Towards_Keeperhood comments on How human-like do safe AI motivations need to be?

Towards_Keeperhood 17 Nov 2025 11:52 UTC
1 point
0
Thanks for writing up your views in detail!
On corrigibility:
Corrigibility was originally intended to mean that a system that has that property does not run into nearest unblocked strategy problems, unlike the kind of adversarial dynamic that exists between deontological and consequentialist preferences. In your version, the consequentialist planning to fulfill a hard task given by the operators is at odds with the deontological constraints.
I also think it is harder to get robust deontological preferences into an AI than one would expect given human intuitions. The way the human reward system is wired in a way that we robustly get positive rewards for pro-social self-reflective thoughts. Perhaps we can have another AI monitor the thoughts of our main AI and likewise reward pro-social (self-reflective?) thoughts (although I think LLM-like AIs would likely be self-reflective in a rather different way than humans). However, I think for humans our main preferences come from such approval-directed self-reflective desires, whereas I expect the way people will train AI by default will cause the main smart optimization to aim for object-level outcomes, which are then more at odds with norm-following. (See this post, especially sections 2.3 and 3.) (And also even for humans it’s not quite clear whether deontological/norm-following preferences are learned deeply enough.)
So basically, I don’t expect the main optimization of the AI to end up robustly steering in a way to fulfill deontological preferences, and it’s rather like trying to enforce deontological preferences by having a different AI monitor the AI’s thoughts and constraining it to not think virtue-specification-violating thoughts. So when the AI gets sufficiently smart you get (1) nearest-unblocked-strategy problems, like non-AI-interpretable disobedient thoughts; and/or (2) collusion if you didn’t find some other way to make your AIs properly corrigible.

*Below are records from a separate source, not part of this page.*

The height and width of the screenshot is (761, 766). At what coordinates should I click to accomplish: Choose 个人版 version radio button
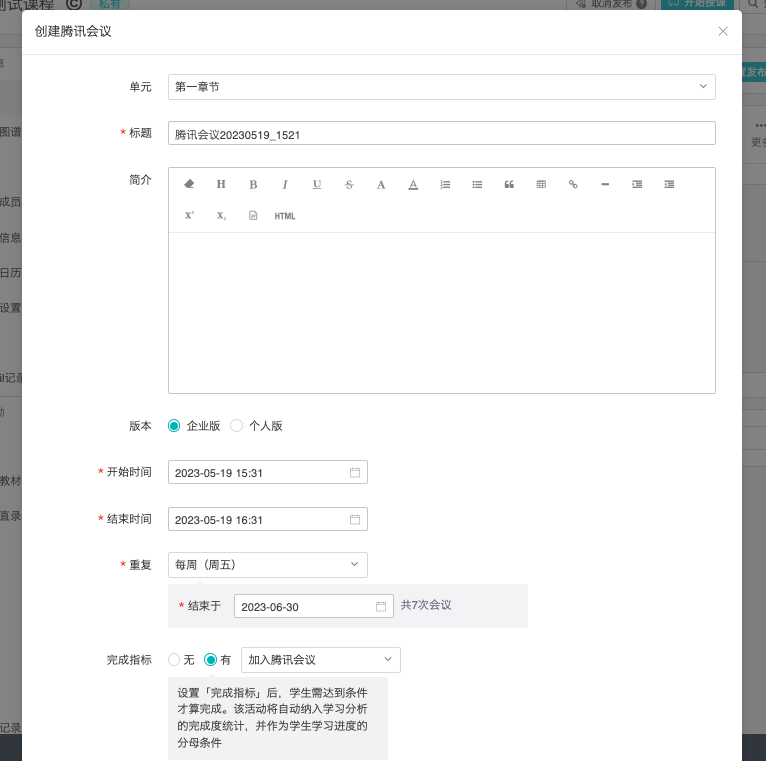click(237, 426)
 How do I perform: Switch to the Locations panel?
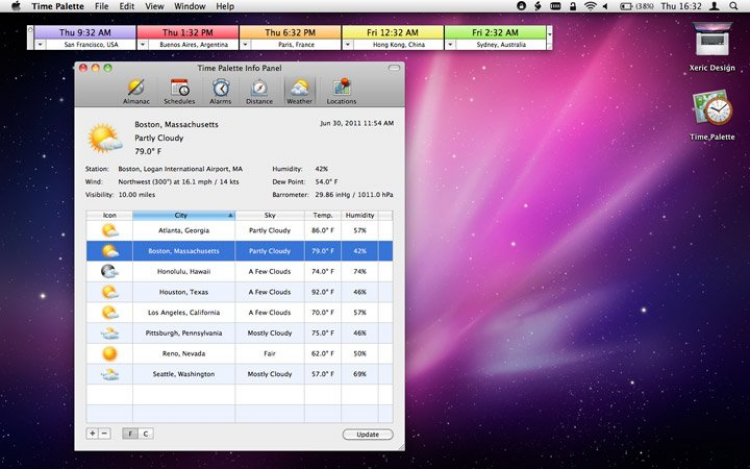(341, 90)
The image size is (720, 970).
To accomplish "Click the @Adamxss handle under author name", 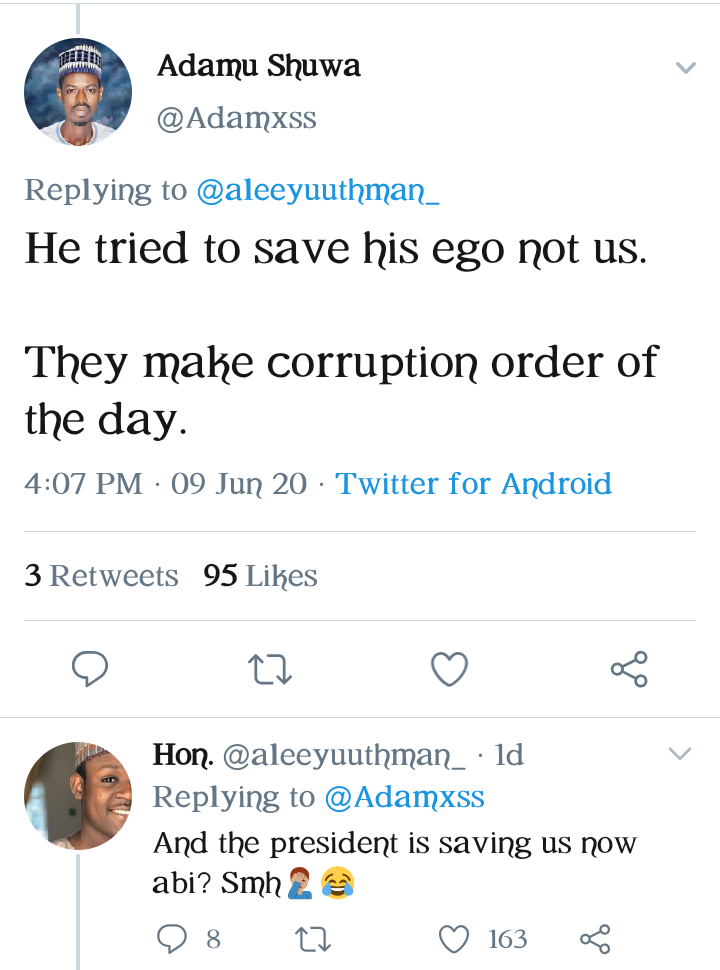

Deontological preferences aren’t very natural targets for a steering process to steer toward. It somehow sometimes works out for humans because their preferences derive more from their self-image, rather than from environmental goals. But if you try to train deontological preferences into an AI with current methods, it won’t end up deeply internalizing those, but rather learns a belief that it should not think disobedient thoughts, or an outer-shell non-consequentialist constraint.

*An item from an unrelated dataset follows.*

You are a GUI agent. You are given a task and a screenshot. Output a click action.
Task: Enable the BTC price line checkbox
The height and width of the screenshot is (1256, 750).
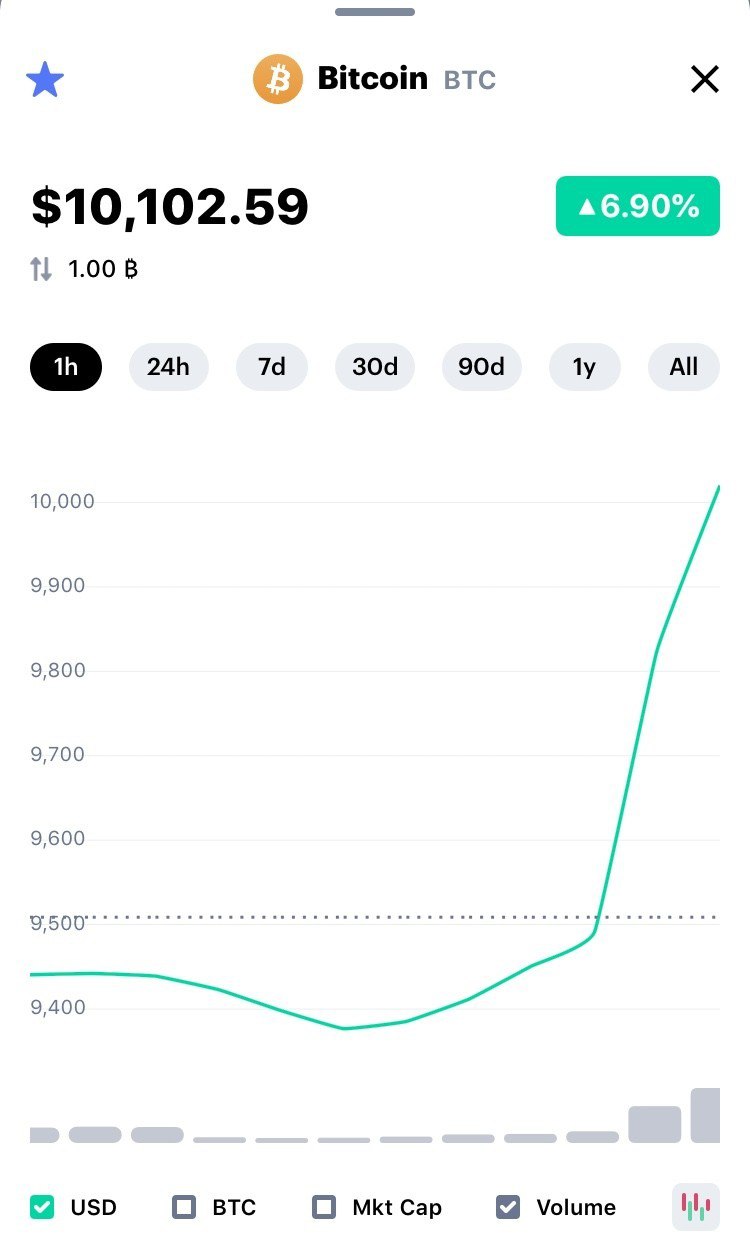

(I guess given that you acknowledge nearest-unblocked strategy problems, you might sorta agree with this, though still plausible to me that you overestimate how deep and generalizing trained-in deontological constraints would be.)
Myopic instruction-following is already going into a roughly good direction in terms of what goal to aim for, but I think if you give the AI a task, the steering process towards that task would likely not have a lot of nice corrigibility properties by default. E.g. it seems likely that in steering toward such a task, it would see the possibility of the operator telling it to stop as obstacle that would prevent the goal of task-completion. (I mean it’s a bit ambiguous how exactly to interpret instruction-following here, but I think that’s what you get by default if you naively try to train for it as current labs would.)
It would be much nicer if the powerful steering machinery isn’t steering in a way that it would naturally disempower us (absent thought and control constraints) in the first place. I think aiming for CAST would be much better: Basically, we want to point the powerful steering machinery towards a goal like “empower the principal” which then implies instruction-following and keeping the principal in control^[1]. It also has the huge advantage that steering towards roughly-CAST may be enough for the AI to want to empower the principal more, so it may try to change itself into sth like more-correct-CAST (aka Paul Christiano’s “basin of corrigibility”). (But obviously difficulties of getting the intended target instead of sth like reward-seeking AI still apply.)
1. ^
  Although not totally sure whether it works robustly, but in any case seems much much much better to aim for than sth like Anthropic’s HHH.